A primeira pergunta que fiz ao presidente Lula foi referente ao genocídio da população negra, em especial os assassinatos de jovens negros nas periferias. Mencionei o caso de Paraisópolis, o pacote do Moro… Mas, também, o fato de que a violência cresceu durante os governos do PT, mesmo com o avanço nas políticas públicas de ação afirmativa. E, objetivamente, perguntei ao presidente Lula a sua posição quanto à Proposta de Emenda Constitucional 51/2013, de autoria do senador Lindbergh Farias, do PT, que desmilitariza as polícias.
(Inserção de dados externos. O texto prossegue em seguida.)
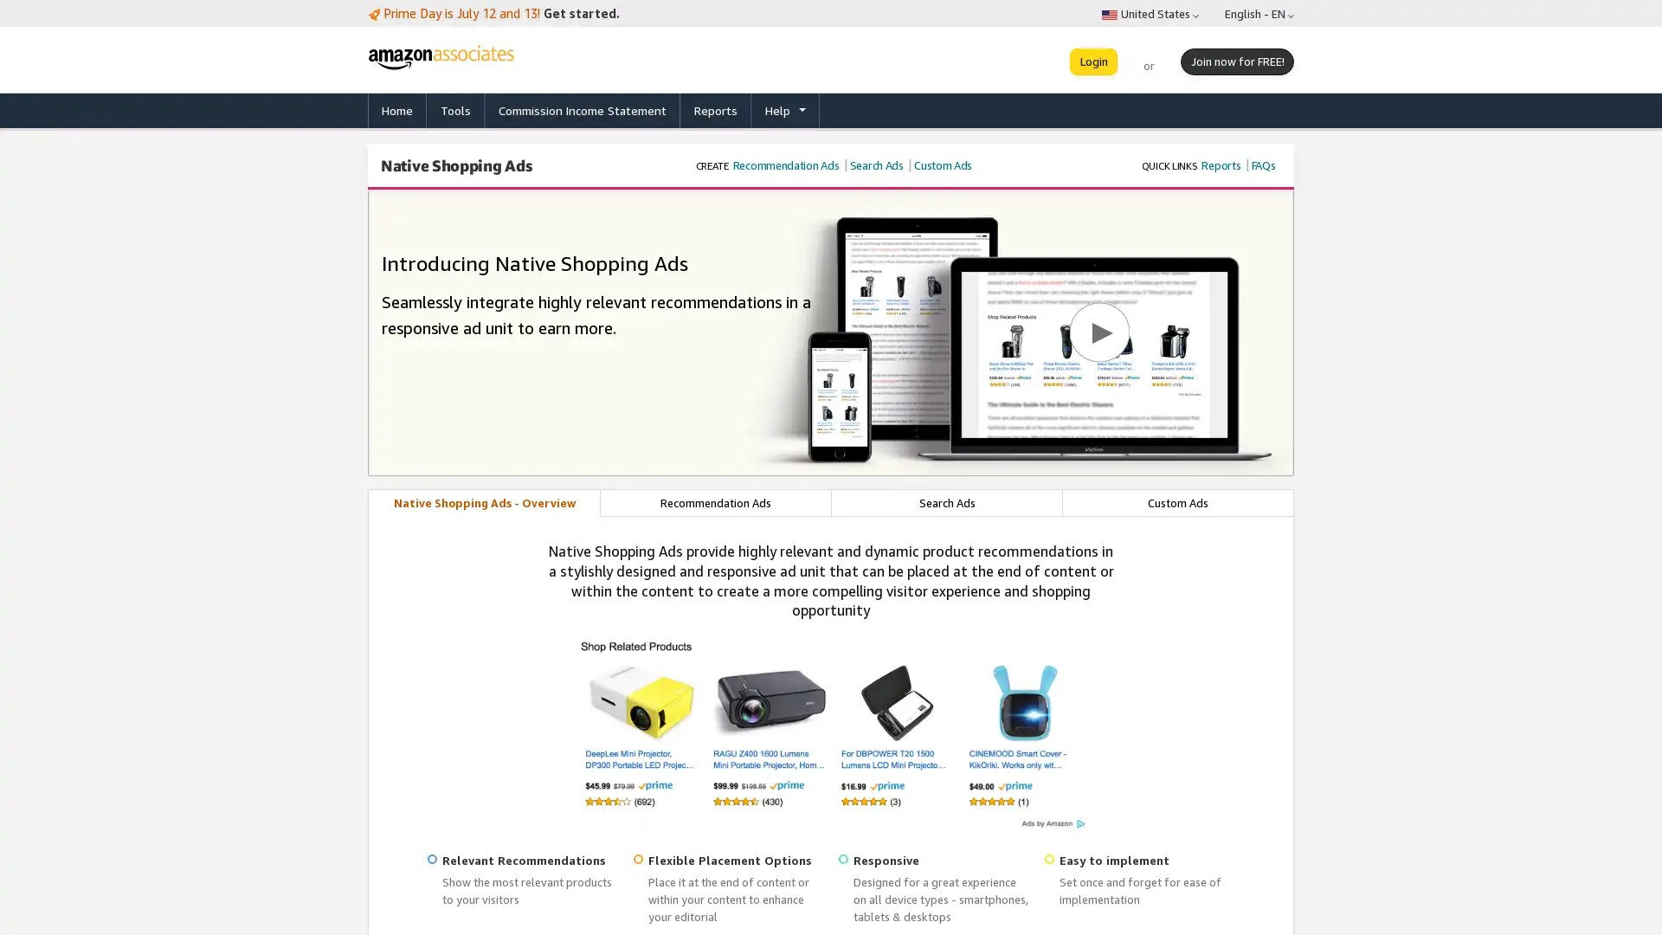 This screenshot has height=935, width=1662. Describe the element at coordinates (1258, 13) in the screenshot. I see `English - EN` at that location.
E também perguntei ao presidente quanto à necessidade de se mudar a atual política de guerra às drogas.

Lula não deu uma resposta direta. Admitiu que o problema do racismo é fundamental, que tem origens históricas e estruturais e que é necessário um enfrentamento ideológico, já que ele está arraigado na cabeça das pessoas. Citou a importância da Lei 10639/03 (que torna obrigatório o ensino de História da África). Vi que anotou no papel o número da PEC que mencionei. Sinal não só de que ele deve ir buscar informações sobre isso, mas também que não deve fazer parte das agendas das discussões políticas que ele mantém com a direção do seu partido. Em outras palavras, não está entre as prioridades partidárias, apesar de ser uma proposta apresentada por um parlamentar do PT.

Outra questão importante que interpelei o presidente foi quanto ao papel das organizações chamadas de neopentecostais na periferia. O presidente Lula reconheceu o papel deletério dessas organizações, lembrando a campanha de 1989, em que um jornal da Igreja Universal o chamou de “demônio”.
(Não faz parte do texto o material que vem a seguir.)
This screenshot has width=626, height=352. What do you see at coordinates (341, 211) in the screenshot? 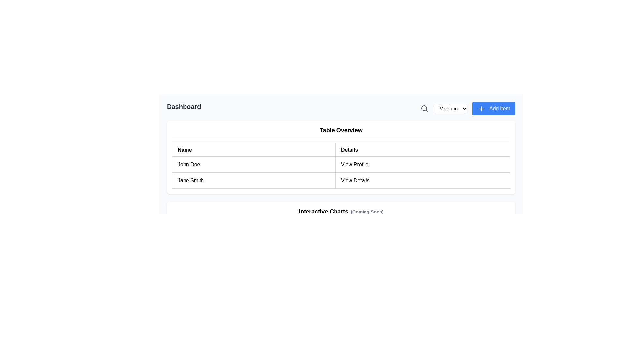
I see `the Text Label displaying 'Interactive Charts' with a bold, large font in black, located at the bottom of the card below a table` at bounding box center [341, 211].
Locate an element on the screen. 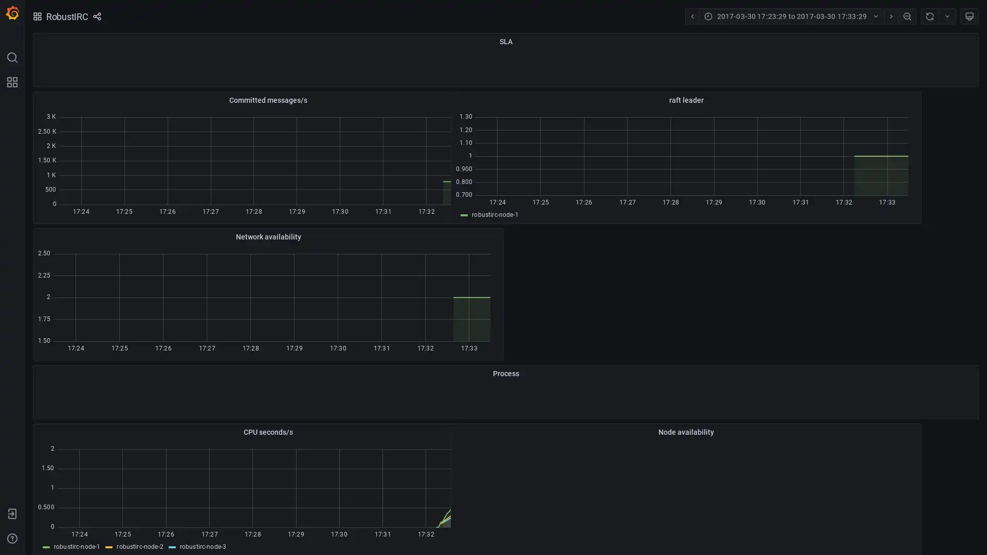 The height and width of the screenshot is (555, 987). Refresh dashboard is located at coordinates (930, 16).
Entretanto, é fato – e pontuei isso – que a Igreja Universal apoiou também Lula e Dilma. Há uma edição desse mesmo jornal da Igreja Universal, em 2010, que tem uma matéria intitulada Dez Razões para votar em Dilma. Fica a pergunta: até que ponto essa aliança pontual não gerou um certo comodismo nas bases da esquerda quanto ao avanço dessas organizações na periferia, que agora são um dos principais elos de sustentação da extrema direita?

E, finalmente, fiquei com a impressão de que um dos principais objetivos que o presidente Lula enxerga nas próximas eleições municipais é aproveitá-las para defender ele e o PT dos ataques que têm sofrido da grande mídia, da Lava Jato e da extrema direita de um modo geral. Por isso, a preocupação de que o PT lance pré-candidatos em todas as cidades importantes, ainda que se discuta alianças a posteriori.

A construção de uma frente progressista ou uma frente democrática mais ampla para resistir ao avanço do fascismo fica subordinada a isso. Quando se critica uma tendência hegemônica do PT, talvez esteja nesse tipo de avaliação. Em uma conjuntura de avanço sobre os direitos dos trabalhadores, aos direitos civis e democráticos e destruição do Estado Nacional, será que a defesa do PT é o centro? Fica a questão para refletir.